The eight big tech companies have been summoned to a meeting on Wednesday hosted by the two ministers and De Souza to thrash out how they stop children stumbling across porn or harmful material on suicide and eating disorders.


De Souza, a former head teacher, said she had seen the hugely damaging effects of pornography on children, including a young girl who took her own life. “Kids are seeing things that warp what they think real sexual relationships are like,” she said. “I’ve had girls say to me that during their first kiss with their boyfriend he’s tried to strangle her because he’s seen it on a porn video. Girls are filming themselves in their bedroom and sending it to boys who are sharing it. These girls are being pestered ten or more times a night to send naked images of themselves. I’ve had boys traumatised because they are in big WhatsApp groups, seeing things they don’t want to see.”


The tougher rules are expected to be written into the forthcoming online harms bill, which had been due before Christmas but has been put on hold until the new year after Boris Johnson told the House of Commons liaison committee that he wanted to see it strengthened. Dorries has also told MPs that she wants it to go further.


Theresa May’s government passed the Digital Economy Act in 2017, requiring commercial providers of pornography “to have robust age verification controls in place to prevent children and young people under 18 from accessing pornographic material”. However, it was never enacted after privacy campaigners claimed that it would force users to hand over their identities to porn sites.


De Souza said that technology now existed that will allow users to prove their age online using a passport or other identification in a way that they secure an access code. “Technology is so much better now and the privacy issues are no longer a concern,” she said. “Third parties can do age verification and get rid of that information straight away.


“I met with some of the biggest porn companies and challenged them on age verification. As long as all adult sites have to have age verification put on them, they would be comfortable to go forward with that. They basically said, ‘Make us do it’. I was pleased with that.”


Ministers are examining how to introduce age verification using biometric data and “age assurance” measures, whereby sites can use artificial intelligence to identify children by the way they behave online or interact with a device, including the language they use.


Senior government sources said officials were considering whether to write changes into the published draft of the bill or whether to amend the legislation when it goes before parliament in the spring. The bill is expected to become law by the end of next year.

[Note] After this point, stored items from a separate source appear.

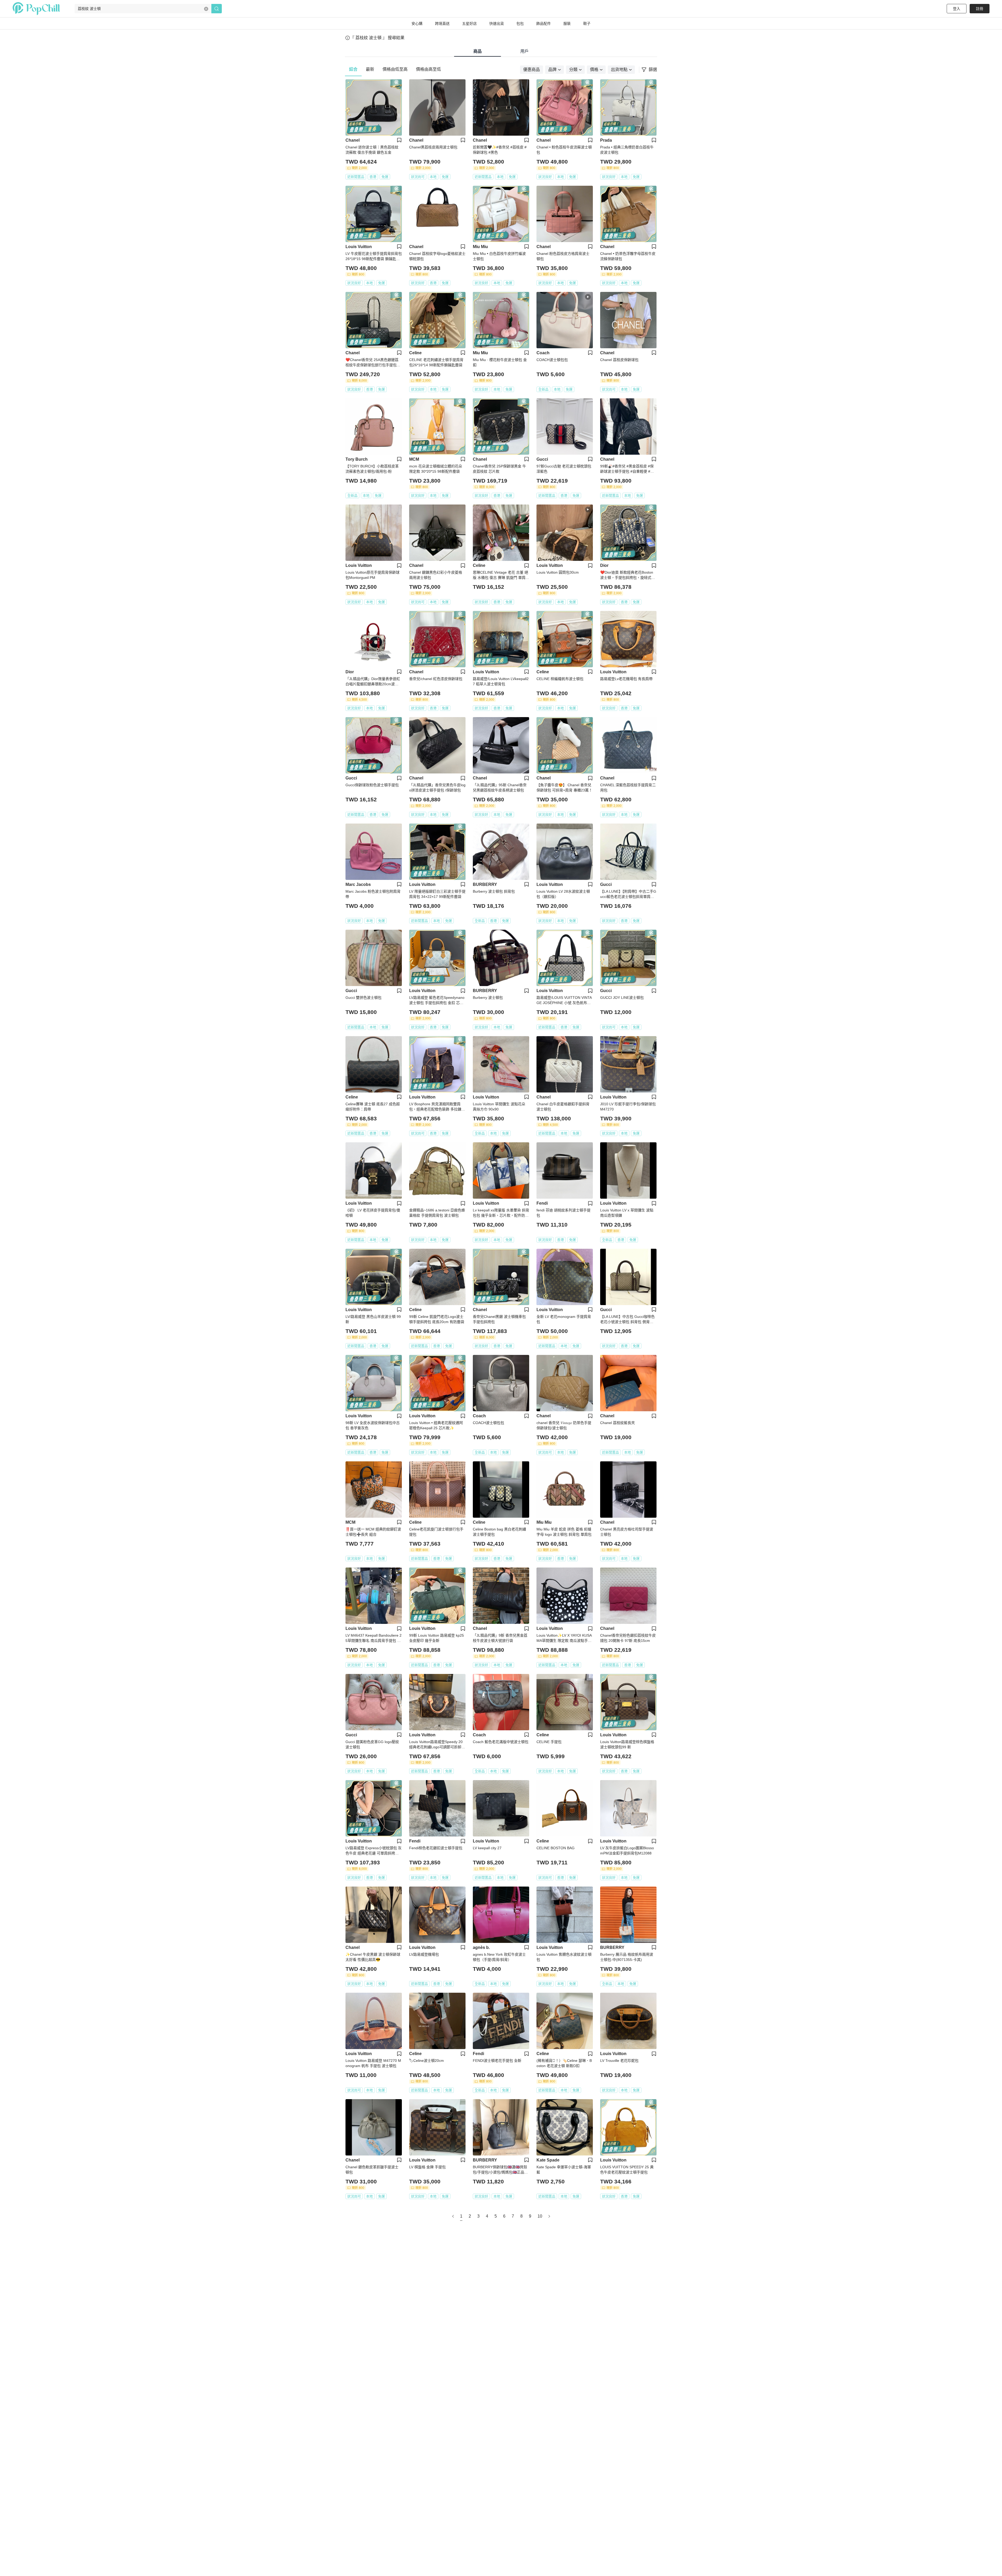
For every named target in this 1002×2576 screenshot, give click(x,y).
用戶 (524, 51)
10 (540, 2216)
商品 (477, 51)
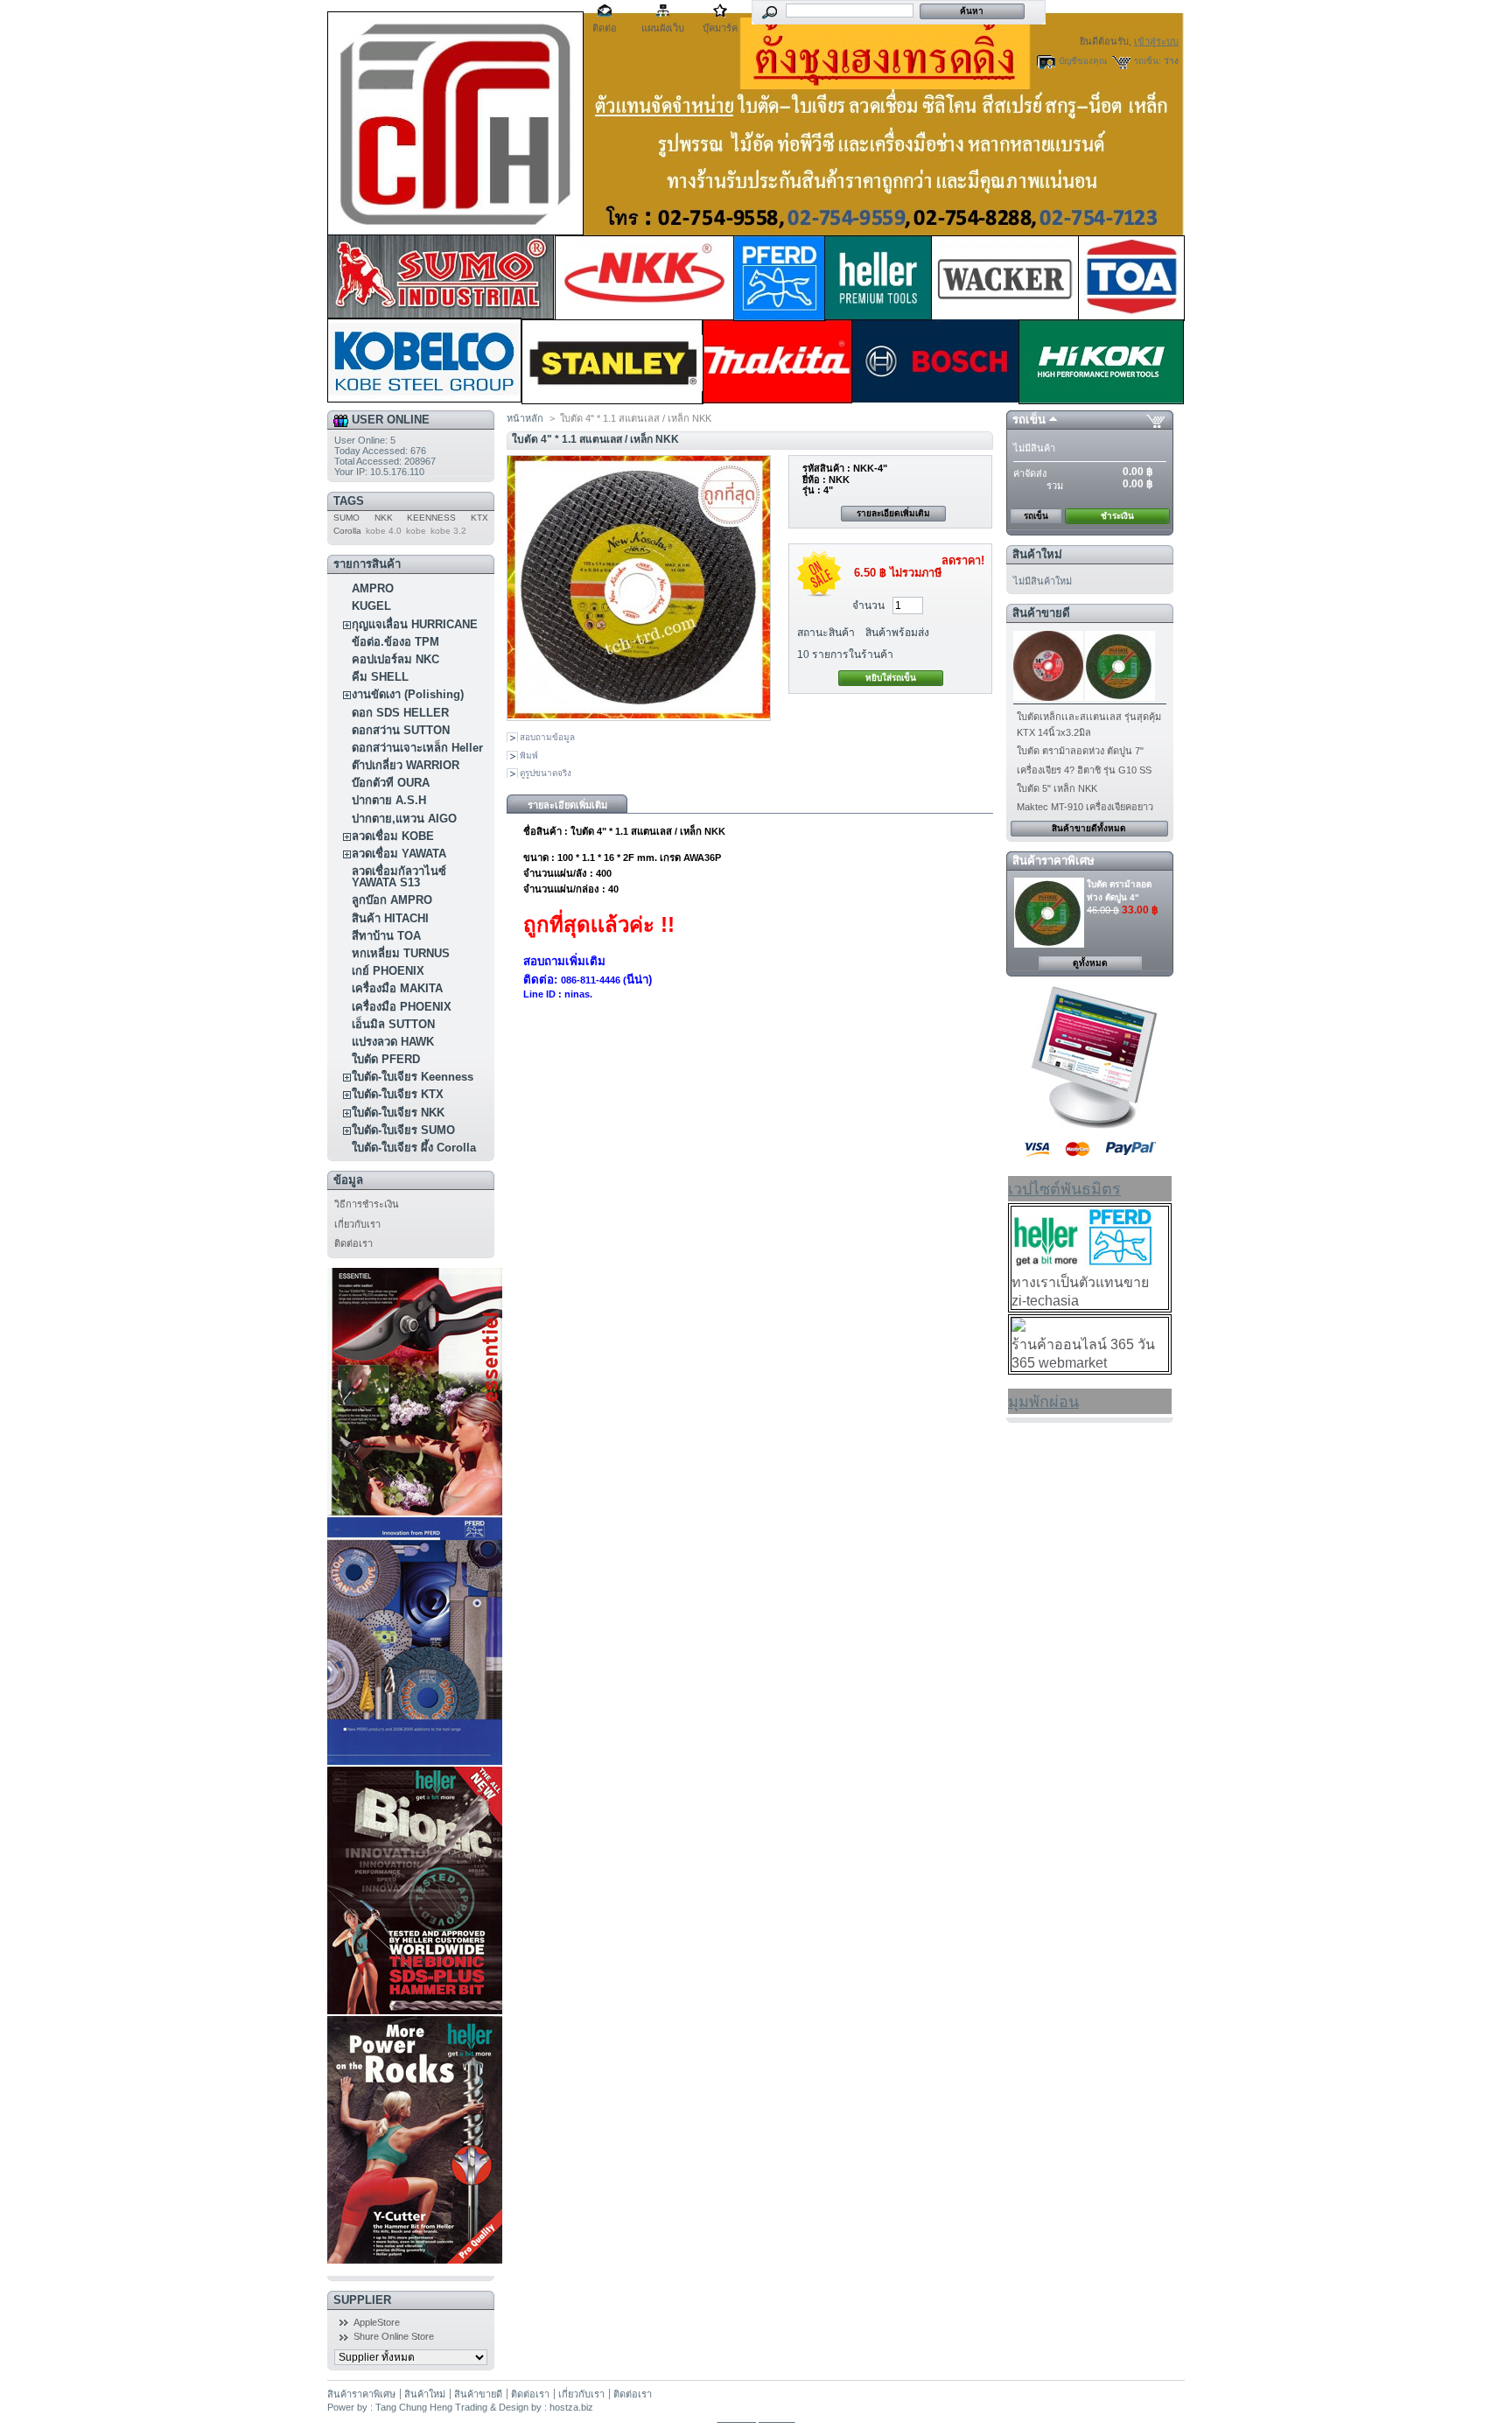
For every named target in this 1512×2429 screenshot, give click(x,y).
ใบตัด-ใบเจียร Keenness (412, 1076)
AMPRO (373, 588)
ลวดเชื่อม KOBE (393, 836)
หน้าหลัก (525, 418)
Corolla (347, 531)
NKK (383, 517)
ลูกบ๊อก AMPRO (392, 899)
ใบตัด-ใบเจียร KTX (398, 1094)
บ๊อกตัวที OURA (391, 782)
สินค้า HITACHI (390, 918)
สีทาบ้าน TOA (386, 935)
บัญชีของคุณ (1083, 61)
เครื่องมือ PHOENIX (402, 1006)
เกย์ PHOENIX (388, 970)
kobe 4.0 (384, 531)
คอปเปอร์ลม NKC (395, 659)
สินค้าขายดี (1041, 613)
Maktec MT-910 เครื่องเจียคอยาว (1085, 807)
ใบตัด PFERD (386, 1059)
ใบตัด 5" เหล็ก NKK (1057, 788)
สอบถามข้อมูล (547, 737)
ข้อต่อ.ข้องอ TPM (395, 641)
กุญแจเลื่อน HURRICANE (415, 624)
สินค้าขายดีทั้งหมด (1089, 828)
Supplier (362, 2299)
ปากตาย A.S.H (389, 800)
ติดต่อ (604, 28)
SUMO (346, 517)
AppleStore (377, 2322)
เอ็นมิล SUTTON (393, 1024)
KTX (479, 517)
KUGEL (371, 605)
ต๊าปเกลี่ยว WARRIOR (405, 765)
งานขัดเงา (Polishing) (408, 694)
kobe (416, 531)
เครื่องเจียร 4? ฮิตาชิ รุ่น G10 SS (1084, 770)
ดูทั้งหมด (1090, 963)
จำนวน (868, 605)
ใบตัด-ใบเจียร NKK (398, 1112)
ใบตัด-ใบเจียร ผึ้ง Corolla (414, 1147)
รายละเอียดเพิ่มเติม (893, 513)
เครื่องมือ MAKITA (397, 988)
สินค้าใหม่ (1037, 554)
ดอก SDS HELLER (400, 712)
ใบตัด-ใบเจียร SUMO (403, 1130)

© Tim Shipman / The Sunday Times 2021

Image - Jonathan Kirn / Getty Images via The Sunday Times





There is little doubt that online pornography has become an insidious and distasteful intrusion into many people's lives. That said, one must also acknowledge that there is a demand for it. If there was not, it would not be present.


And it is also very easy to find. 'Free' sites abound across the internet and it is these, rather than subscription sites - those that require credit card payments to access - that can be a cause for concern.


It is entirely right that children need to be protected but one also has to look at government intervention from a wider context. We have already seen, and indeed are seeing, just how intrusive governments can be using health as a reason. From this point of view, provided a website (no matter what the content) is legal in every way, one must question where government action will stop.


We at KJM Today do not approve of pornography. We don't like it and we don't wish to view it. Our solution is thus a simple one - log off. However, we also acknowledge the addictive nature of porn and the potential for harm on impressionable young minds. So we further acknowledge that some form of action may well be a good thing.


Our concern however, is that of 'mission creep'. How many times have we seen a good thing become extended to cover aspects to life never thought of in the first instance? There are countless examples.


Governments must be very aware of the long-term implications of their desire to be seen to be doing something, and especially actions which have a short-term popularity bounce.